24.07.2012

II. Rozdział 4 - Głowa rodziny

Gejsza opierała głowę o ramię Kobry, który trzymał w ustach papierosa, patrząc na kartkę leżącą na stoliku.
— To nie jest śmieszne — powiedział cicho Yom, zerkając w to samo miejsce.
Treść tekstu mówiła sama za siebie: Lepiej nie wychodź z domu, bo możesz wpaść pod koła samochodu, Kobra. Kopertę z takim przesłaniem w środku Harry dostał od Monici, która powiedziała, że znalazła to na barze. Litery były wycięte z gazety.
— Ktoś cię chyba nie lubi — mruknął Żyleta. — Próba morderstwa i list z pogróżkami. Ten ktoś może tu być, a my nawet nie wiemy, jak wygląda.
— Może powinieneś na razie się wycofać? — spytała cicho Gejsza.

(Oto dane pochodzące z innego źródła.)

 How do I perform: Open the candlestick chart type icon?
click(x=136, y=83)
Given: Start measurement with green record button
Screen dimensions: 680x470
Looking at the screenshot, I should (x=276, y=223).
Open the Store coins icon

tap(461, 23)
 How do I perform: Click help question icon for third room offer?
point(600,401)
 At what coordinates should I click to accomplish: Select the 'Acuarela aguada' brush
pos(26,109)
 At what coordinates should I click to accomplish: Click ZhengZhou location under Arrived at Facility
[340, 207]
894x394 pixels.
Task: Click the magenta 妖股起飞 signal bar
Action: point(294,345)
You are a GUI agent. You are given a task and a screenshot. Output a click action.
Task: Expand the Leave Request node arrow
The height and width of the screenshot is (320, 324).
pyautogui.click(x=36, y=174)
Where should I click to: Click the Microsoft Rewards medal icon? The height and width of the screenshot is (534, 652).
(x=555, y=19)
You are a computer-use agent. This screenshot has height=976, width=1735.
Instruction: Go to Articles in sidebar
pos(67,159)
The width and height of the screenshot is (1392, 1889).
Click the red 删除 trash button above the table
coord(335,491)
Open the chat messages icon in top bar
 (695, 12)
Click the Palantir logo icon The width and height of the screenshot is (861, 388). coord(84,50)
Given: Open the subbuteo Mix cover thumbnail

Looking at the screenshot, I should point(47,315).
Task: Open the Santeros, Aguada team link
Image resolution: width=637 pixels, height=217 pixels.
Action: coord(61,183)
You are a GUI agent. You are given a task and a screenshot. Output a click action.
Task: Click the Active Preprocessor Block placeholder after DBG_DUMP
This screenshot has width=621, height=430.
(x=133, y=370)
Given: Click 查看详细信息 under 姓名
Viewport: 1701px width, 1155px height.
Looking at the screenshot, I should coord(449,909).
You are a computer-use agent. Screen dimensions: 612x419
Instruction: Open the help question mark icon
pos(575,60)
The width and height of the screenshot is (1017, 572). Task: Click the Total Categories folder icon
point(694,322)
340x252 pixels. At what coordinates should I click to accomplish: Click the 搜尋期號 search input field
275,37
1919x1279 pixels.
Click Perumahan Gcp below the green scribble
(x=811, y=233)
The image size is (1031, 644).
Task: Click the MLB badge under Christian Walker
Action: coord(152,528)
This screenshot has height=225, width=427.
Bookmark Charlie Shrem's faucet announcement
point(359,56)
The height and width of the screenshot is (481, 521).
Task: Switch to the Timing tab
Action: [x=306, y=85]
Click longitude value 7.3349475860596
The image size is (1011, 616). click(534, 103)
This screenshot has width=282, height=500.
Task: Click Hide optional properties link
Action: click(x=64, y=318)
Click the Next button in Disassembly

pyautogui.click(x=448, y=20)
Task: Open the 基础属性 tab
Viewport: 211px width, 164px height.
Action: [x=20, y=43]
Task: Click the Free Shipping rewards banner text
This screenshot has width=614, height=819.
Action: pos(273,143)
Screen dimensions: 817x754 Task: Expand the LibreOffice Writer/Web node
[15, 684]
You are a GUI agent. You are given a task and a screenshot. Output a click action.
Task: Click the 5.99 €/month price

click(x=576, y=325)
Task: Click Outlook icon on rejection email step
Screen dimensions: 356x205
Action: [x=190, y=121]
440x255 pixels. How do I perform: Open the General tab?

— Nie będę uziemiony przez jakiegoś psychola — wymamrotał.
— A co, jeśli następnym razem nie spudłuje? — rzekł Szatan z obawą. — To nie są przelewki. Chodzi o życie, Kobra.
— Siedzenie w domu tego nie rozwiąże.
— Czemu ty jesteś taki uparty? — westchnęła z kolei Missy.
Kobra uśmiechnął się lekko, gasząc niedopałek w popielniczce.
— Kto nie ryzykuje, ten nie ma — podsumował.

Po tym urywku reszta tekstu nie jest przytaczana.